Rewey is a full believer in legendary value investor Whitman’s “safe and cheap” investing approach, and believes investors can currently find opportunities in areas including forest products, regional banking, agricultural equipment and broadcast and cable TV.

He sat down for an interview with Value Investor Insight in January.

Basic investing criteria

Firms must meet strict value-oriented metrics to qualify for consideration by Chip Rewey and the Third Avenue Management team. “We’re in search of companies that combine three main features: creditworthiness, a meaningful discount to a conservatively estimated net asset value [NAV], and the ability to consistently compound that NAV over time. Our mindset is always long-term, with a targeted holding period of three to five years.”

Chip Rewey on energy

Rewey notes that 11-12% of Third Avenue’s Value portfolio is currently in energy, including stakes in Total, Apache and Devon Energy. He points out that “All are producers, focused on oil, with for want of a better phrase, good rocks. They are in plays with multi-year production inventory that they can scale at relatively low cost. They’ve been shedding assets and fortifying their balance sheets. We think they’re all well managed and will not only weather this storm, but likely use their balance sheets to acquire strategic properties or companies that encounter financial distress.”

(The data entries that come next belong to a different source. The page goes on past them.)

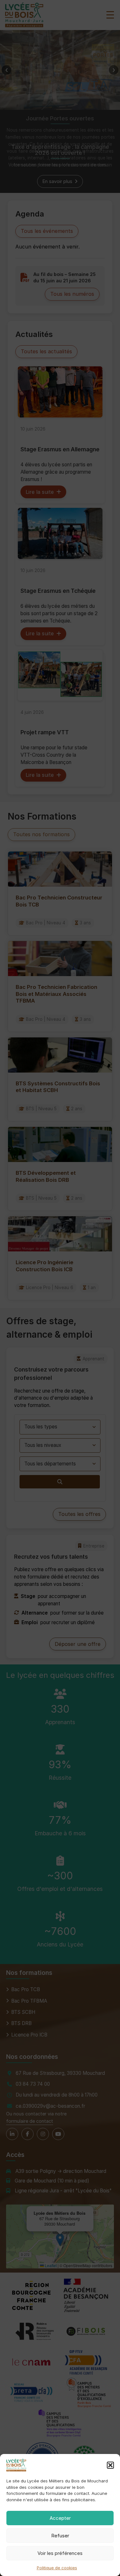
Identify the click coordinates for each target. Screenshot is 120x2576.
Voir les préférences (60, 2553)
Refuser (60, 2536)
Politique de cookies (57, 2567)
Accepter (60, 2518)
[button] (110, 2465)
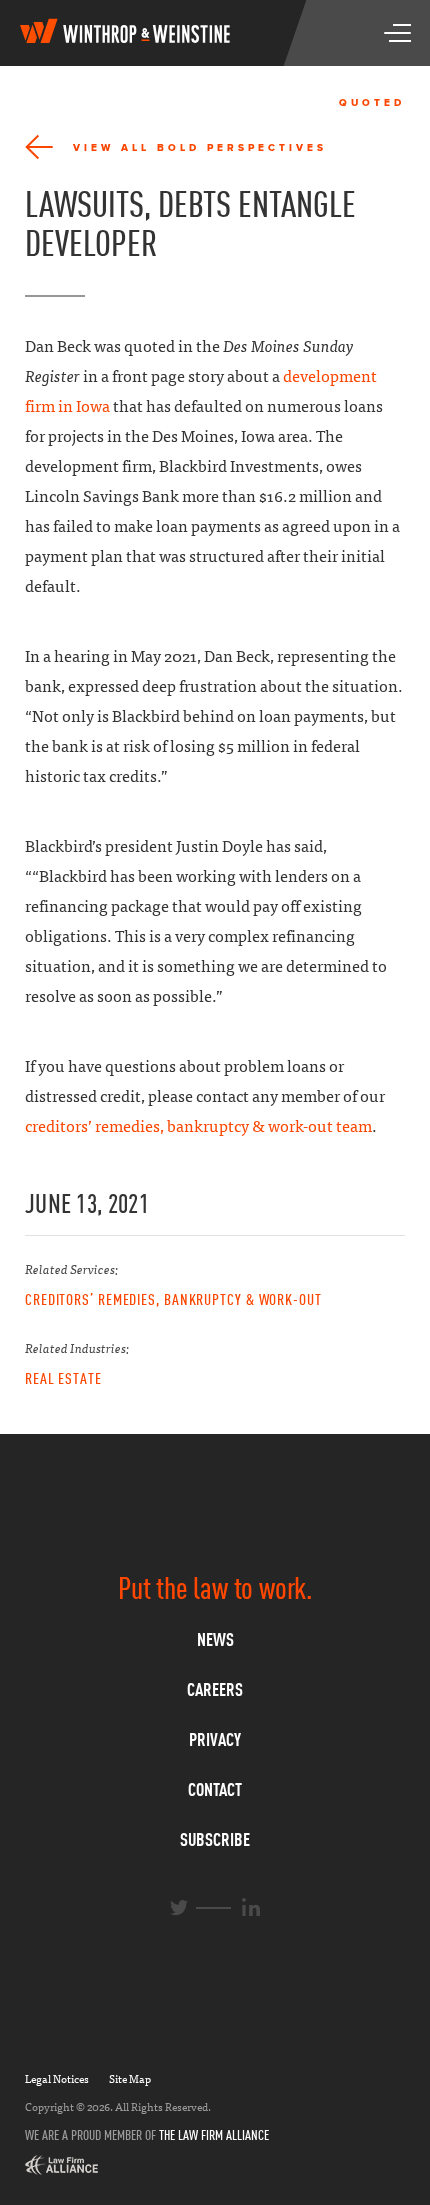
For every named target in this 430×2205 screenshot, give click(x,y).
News (215, 1639)
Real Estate (63, 1378)
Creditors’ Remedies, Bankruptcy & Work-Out (173, 1299)
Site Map (130, 2079)
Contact (215, 1789)
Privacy (215, 1739)
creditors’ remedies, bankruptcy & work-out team (198, 1126)
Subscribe (215, 1839)
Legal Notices (57, 2079)
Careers (215, 1689)
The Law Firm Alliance (214, 2135)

Researching the possibilities surrounding the Internet of Things

One theme Rewey is exploring today is the rapidly emerging “Internet of things.” The Internet of Things refers to the the proliferation of networked “smart devices” such as alarm systems, hot water heaters, coffeepots and refrigerators that send and receive data in real time.

The research is still pretty basic at this stage: “Who’s involved in that? Who’s staking out interesting positions? What will be the second-order effects? We’ll work on many more companies than we’ll ever own, but this type of research builds up our knowledge base, to draw on when a company misses a quarterly earnings report or hits a down cycle and there might be an opportunity.”